# Caribbean Vacations Forums > General Discussion >  >  The Sands at Grace Bay - Turks and Caicos

## GramChop

For you Turks and Caicos fans: 

  

Book 4 nights at
The Sands at Grace Bay
and the 5th night is free.*
1/3/12 - 2/12/12

----------


## NHDiane

This is VERY tempting!

----------


## GramChop

I've only been to the Turks and Caicos once and this is where I stayed.  It's a LOVELY property directly on a very long beautiful white sand beach with very little big wave action.  Very serene, Diane.  We befriended some local employees of the property who took us out to hear live music one night...what an adventure!!!!  

I boarded a live-aboard boat for an underwater photography excursion after having stayed there for a week...it was hard to leave!!
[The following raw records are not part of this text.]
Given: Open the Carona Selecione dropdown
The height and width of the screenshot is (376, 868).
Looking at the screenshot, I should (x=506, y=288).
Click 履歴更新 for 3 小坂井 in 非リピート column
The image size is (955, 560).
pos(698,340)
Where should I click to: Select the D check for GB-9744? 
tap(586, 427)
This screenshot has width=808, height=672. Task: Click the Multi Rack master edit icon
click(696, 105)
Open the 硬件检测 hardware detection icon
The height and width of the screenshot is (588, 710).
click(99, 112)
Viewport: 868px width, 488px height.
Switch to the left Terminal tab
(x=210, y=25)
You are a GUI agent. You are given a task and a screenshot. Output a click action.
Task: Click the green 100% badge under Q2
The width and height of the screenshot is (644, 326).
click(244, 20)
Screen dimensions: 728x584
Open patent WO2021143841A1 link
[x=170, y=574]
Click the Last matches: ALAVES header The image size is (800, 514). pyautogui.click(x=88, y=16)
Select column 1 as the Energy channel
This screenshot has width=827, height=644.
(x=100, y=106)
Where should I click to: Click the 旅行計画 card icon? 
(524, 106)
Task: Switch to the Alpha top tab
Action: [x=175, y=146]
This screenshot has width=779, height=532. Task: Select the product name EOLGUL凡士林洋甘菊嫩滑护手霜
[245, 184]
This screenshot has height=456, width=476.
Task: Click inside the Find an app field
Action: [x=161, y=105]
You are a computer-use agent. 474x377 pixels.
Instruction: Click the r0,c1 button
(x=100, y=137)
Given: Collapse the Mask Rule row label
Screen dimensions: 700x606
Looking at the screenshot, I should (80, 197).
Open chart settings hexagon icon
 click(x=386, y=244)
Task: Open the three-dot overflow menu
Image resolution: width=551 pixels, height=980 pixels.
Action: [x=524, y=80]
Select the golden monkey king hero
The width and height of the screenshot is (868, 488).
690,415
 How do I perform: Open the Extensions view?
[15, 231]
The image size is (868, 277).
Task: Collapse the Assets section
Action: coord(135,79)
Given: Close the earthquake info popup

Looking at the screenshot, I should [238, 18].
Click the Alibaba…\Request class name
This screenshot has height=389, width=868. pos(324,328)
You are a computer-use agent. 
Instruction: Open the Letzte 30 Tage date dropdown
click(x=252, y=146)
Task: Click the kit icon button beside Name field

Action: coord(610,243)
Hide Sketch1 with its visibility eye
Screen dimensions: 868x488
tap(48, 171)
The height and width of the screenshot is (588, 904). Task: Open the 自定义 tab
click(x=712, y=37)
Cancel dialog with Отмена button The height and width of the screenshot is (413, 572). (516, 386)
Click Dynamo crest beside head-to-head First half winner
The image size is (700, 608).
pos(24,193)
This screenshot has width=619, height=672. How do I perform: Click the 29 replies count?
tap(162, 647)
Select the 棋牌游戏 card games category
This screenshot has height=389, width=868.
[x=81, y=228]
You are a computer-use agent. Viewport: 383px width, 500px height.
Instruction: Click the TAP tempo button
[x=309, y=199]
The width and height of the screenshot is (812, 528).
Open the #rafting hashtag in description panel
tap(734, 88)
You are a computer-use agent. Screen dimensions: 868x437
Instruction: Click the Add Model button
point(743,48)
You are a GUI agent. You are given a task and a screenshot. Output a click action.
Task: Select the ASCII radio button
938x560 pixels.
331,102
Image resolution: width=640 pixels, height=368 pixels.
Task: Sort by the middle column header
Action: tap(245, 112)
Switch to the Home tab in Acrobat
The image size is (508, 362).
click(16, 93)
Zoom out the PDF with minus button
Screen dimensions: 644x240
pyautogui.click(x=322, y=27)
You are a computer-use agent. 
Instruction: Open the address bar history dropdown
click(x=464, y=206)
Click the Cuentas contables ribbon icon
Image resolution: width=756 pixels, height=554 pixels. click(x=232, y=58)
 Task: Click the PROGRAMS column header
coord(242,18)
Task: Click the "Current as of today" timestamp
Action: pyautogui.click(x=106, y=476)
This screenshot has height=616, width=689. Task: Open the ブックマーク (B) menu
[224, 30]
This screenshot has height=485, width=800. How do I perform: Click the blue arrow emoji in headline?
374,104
If you go, please report back!!

----------


## NHDiane

Hey Missy just checkin back here - we, too, have only been to the T&C once and we stayed at the Ocean Club back when it was just one building and in the early stages of becoming a huge resort.  I've heard really great things about Grace Bay too. We loved the island and have talked of going back but when it comes to down to crunch time in choosing an island, we always return to our favorite SBH.

----------


## amyb

Don't feel bad about sticking with your favorite, Diane.Years ago we had a travel agent that told me he had sent clients to 20 or 30 various island destinations who still were looking for their special place.. We have found our paradise, and he said "congratulations, your search is ended." He reassured us that we were not crazy to repeat and each and every trip back is still a joy for both of us.

----------


## NHDiane

I have to agree with you Amy...once you find perfection, there's reason to continue to look.    :Big Grin:

----------


## amyb

Dorothy was right THERE'S NO PLACE LIKE HOME.

And when we land at SBH we feel like we are indeed HOME.

----------


## NHDiane

Amen!

----------


## GramChop

Amen!

----------